Dear boys who buckle the top strap on their backpacks,
Listen up (and don’t buckle up): you–galavanting around with your top backpack strap buckled like your the hottest rock-climbing instructor on two legs–look completely ridiculous and it is completely unnecessary. Do not even try to justify this to me. I have anticipated all of your objections and answered them in kind. Starting from the top:
- But it helps distribute the weight more evenly!
I’m sorry, Parker, are you going on a 5-9 day expedition up Kilimanjaro? Are you carrying a tent, a sleeping bag, and clean water for the entire journey?
Oh no? Oh, you’re just going to your macroeconomics section at 10:30? And you’ve nothing in your backpack but a 13” mac with touch bar and a black hydro-flask? Yeah, I thought so. Check yourself. You look like a bright-eyed bushy-tailed boy scout who’s weirdly proud to be the troop leader’s son. Like a computer-generated average of everyone who thinks that driving your mom’s old minivan is “gay” but does it anyway because you can’t afford your own car. You look like a child.

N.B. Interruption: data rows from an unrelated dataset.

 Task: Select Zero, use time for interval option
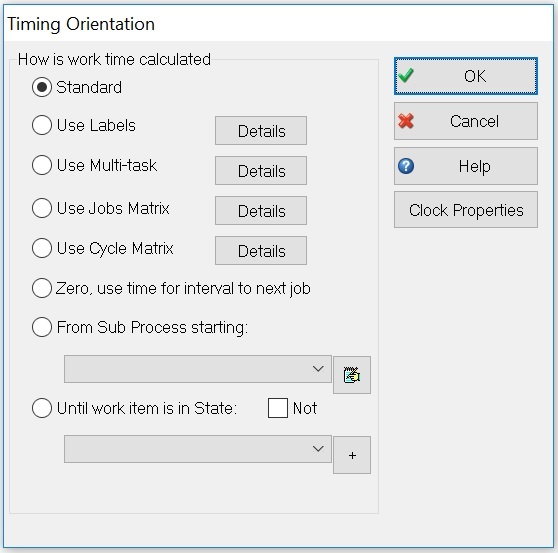[x=42, y=288]
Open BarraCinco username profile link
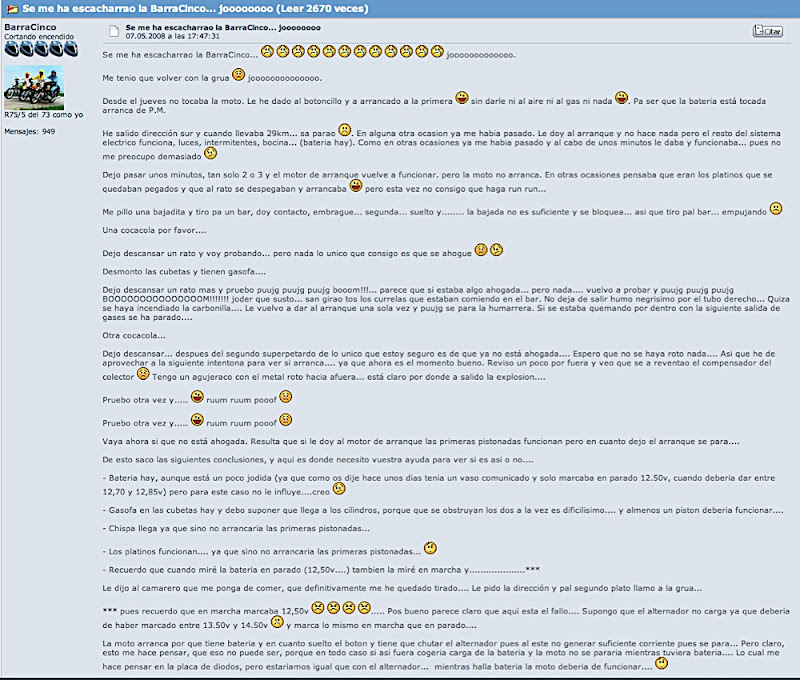 [x=30, y=27]
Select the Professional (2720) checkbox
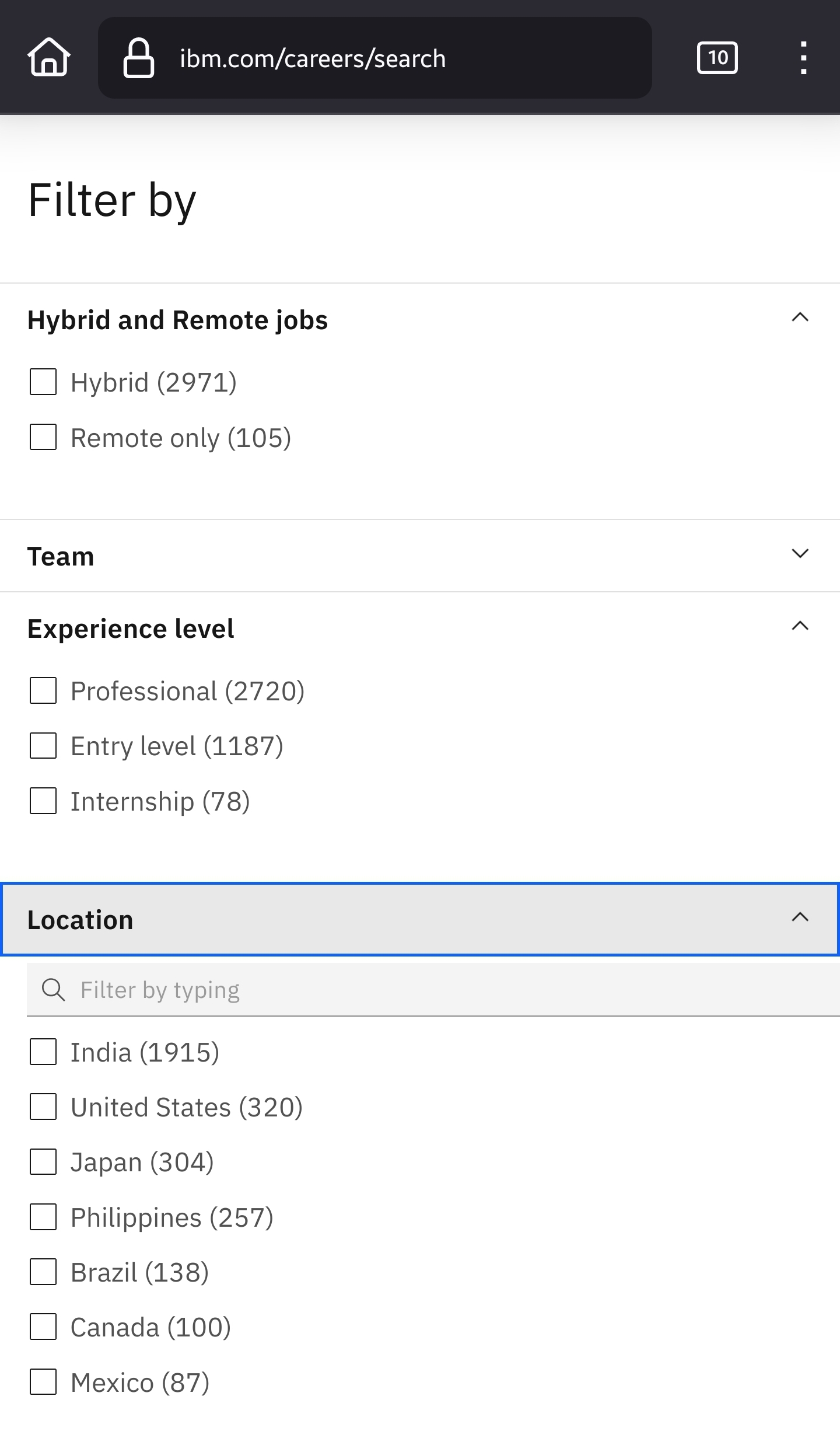 pyautogui.click(x=43, y=690)
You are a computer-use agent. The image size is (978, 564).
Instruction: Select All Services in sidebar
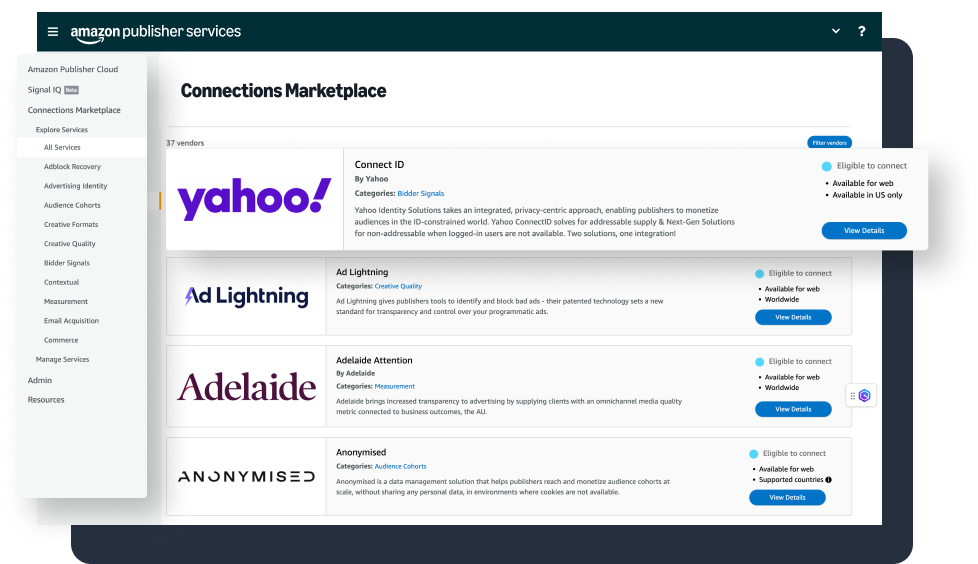(x=62, y=148)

You can bet your Synchilla snap fleece that when Atlas carried the world on his shoulders, even he had too much pride to wear a nipple-high strap.
- But it keeps my backpack from falling off!

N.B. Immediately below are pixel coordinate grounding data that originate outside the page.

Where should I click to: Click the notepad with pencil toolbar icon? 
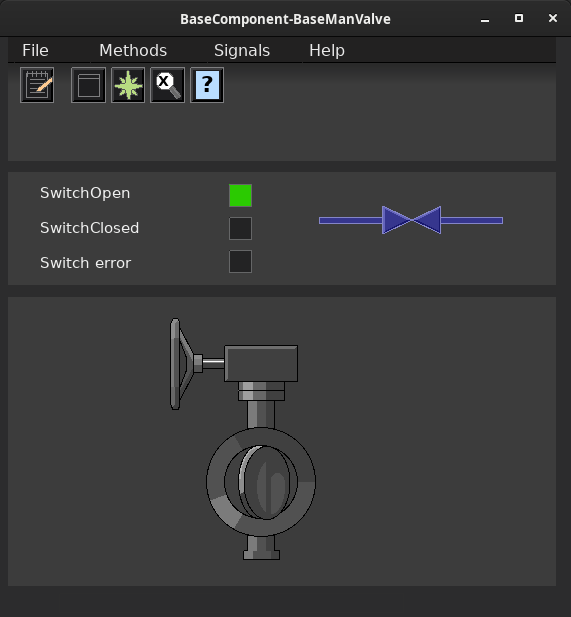(37, 85)
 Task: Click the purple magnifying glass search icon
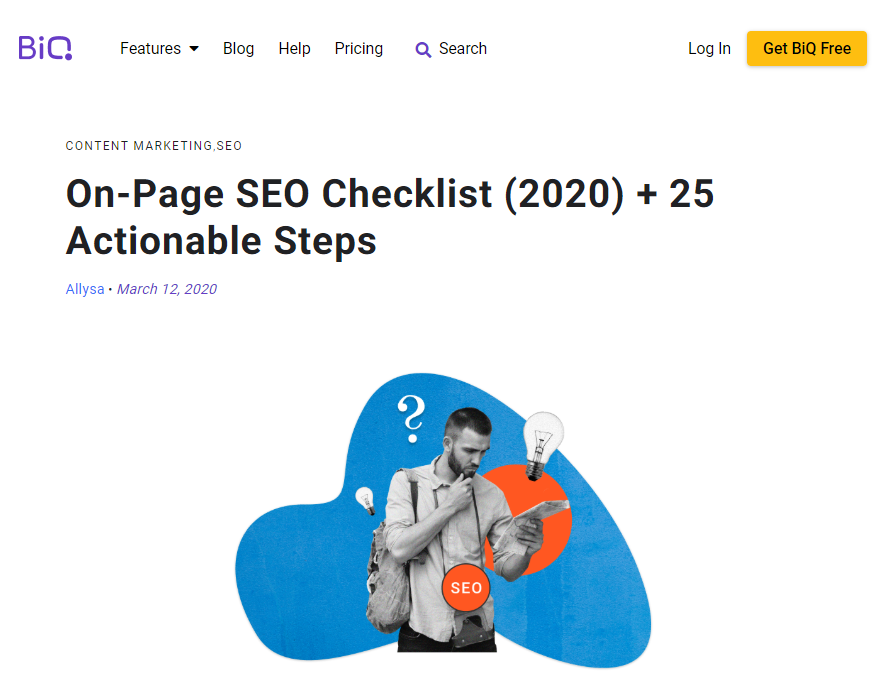pyautogui.click(x=423, y=49)
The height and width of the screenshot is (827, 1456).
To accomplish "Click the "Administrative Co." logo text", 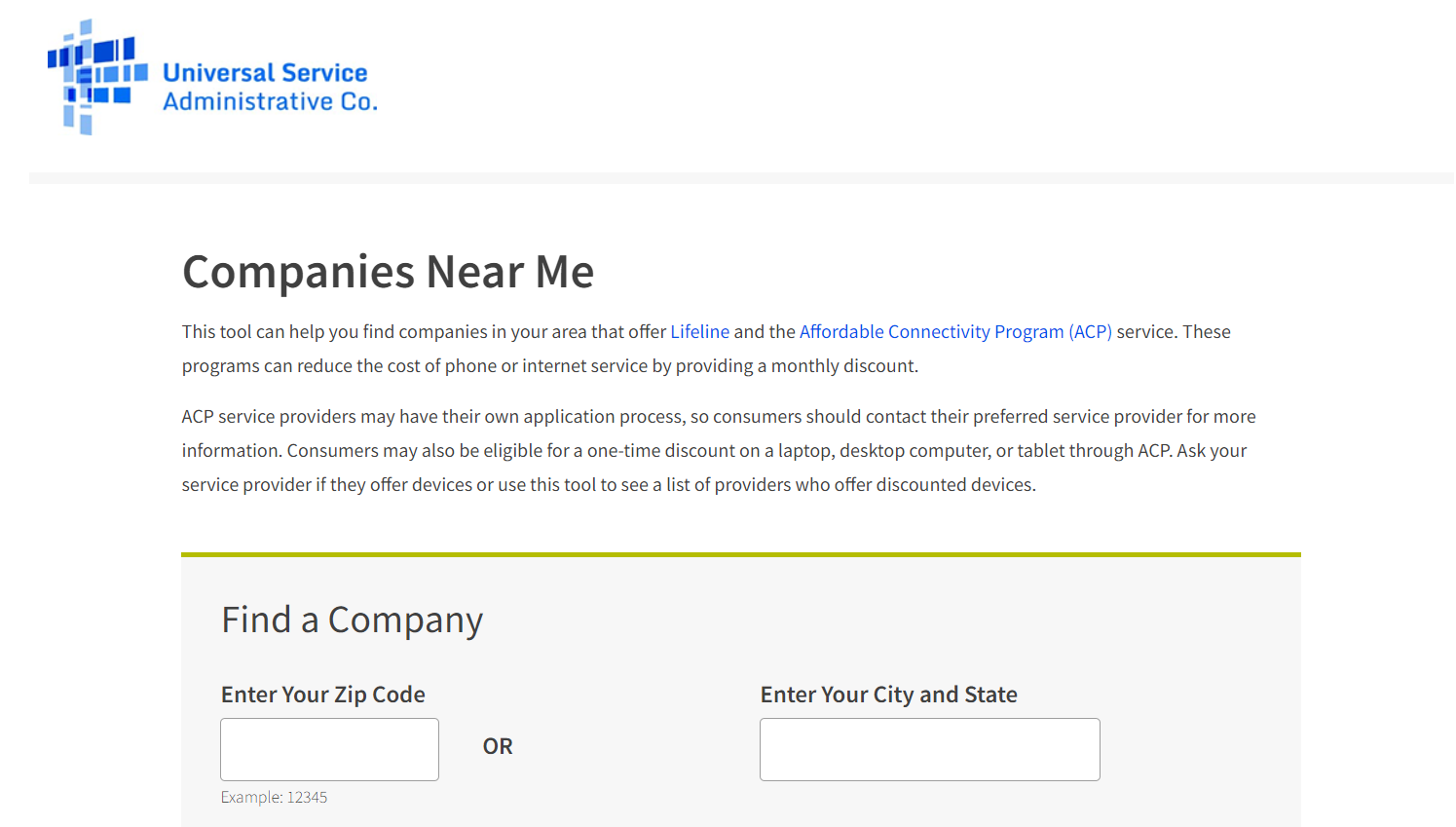I will pos(270,101).
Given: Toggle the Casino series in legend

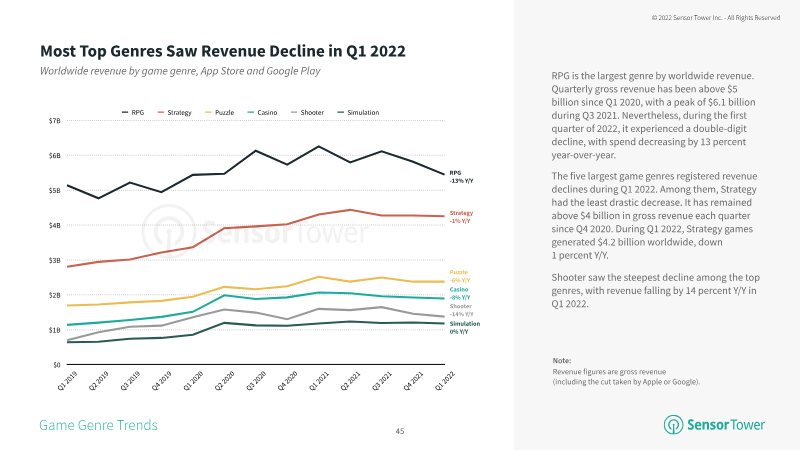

Pardon me, Connor, but exactly what hazards do you expect to face walking from said microeconomics section to Chem 330? Falling rocks and sudden mudslides? Rushing rivers and icy streams?
Oh, nothing more vigorous than a handshake-back-clap combo form one of the boys? As I anticipated. Look in the mirror. Look at your Sperry’s with Bombas underneath. Your life is the pinnacle of comfort and ease. You look like an L.L. Bean ad that turned into a real boy. You look like the middle spot in a Venn Diagram that has “people who hold up fish in their tinder profile” on one end and “people that listen to podcasts” on the other. You look like a tool.
I can tell you from a fact that when the Israelites left slavery in Egypt to head to the promised land they didn’t secure their belongings to their camels or whatever with half as much care.
- But I want to show off my pecs!
Lend me an ear, countryman Spencer. Just because you want to show off your pecs does not mean that the world wants to see them. You look like someone who puts protein powder in his cocaine. You look like someone who knows exactly what percent body fat he has and will tell the cashier at Whole Foods what it is to the third decimal place. You look like the kind of guy who dabs at a funeral. You look like a walking joke.
I’ll wager as much money as you did during the Super Bowl that when Narcissus looked upon himself reflected in the Grecian waters, even he didn’t find it necessary to use a backpack chest-strap as a flattering little push-up bra in reverse.
In summary:
Buckling the chest strap on your backpack while walking around an elite college campus is buffoonery to the highest degree and I categorically refuse to answer to anyone that does so. Check yourself, check your backpack, and check your priorities. You look like a goon and a half.
Note: If you are not a man and/or have back problems and/or do not own a single half zip you are not the intended recipient of this letter, but tread lightly and know that you walk on thin ice.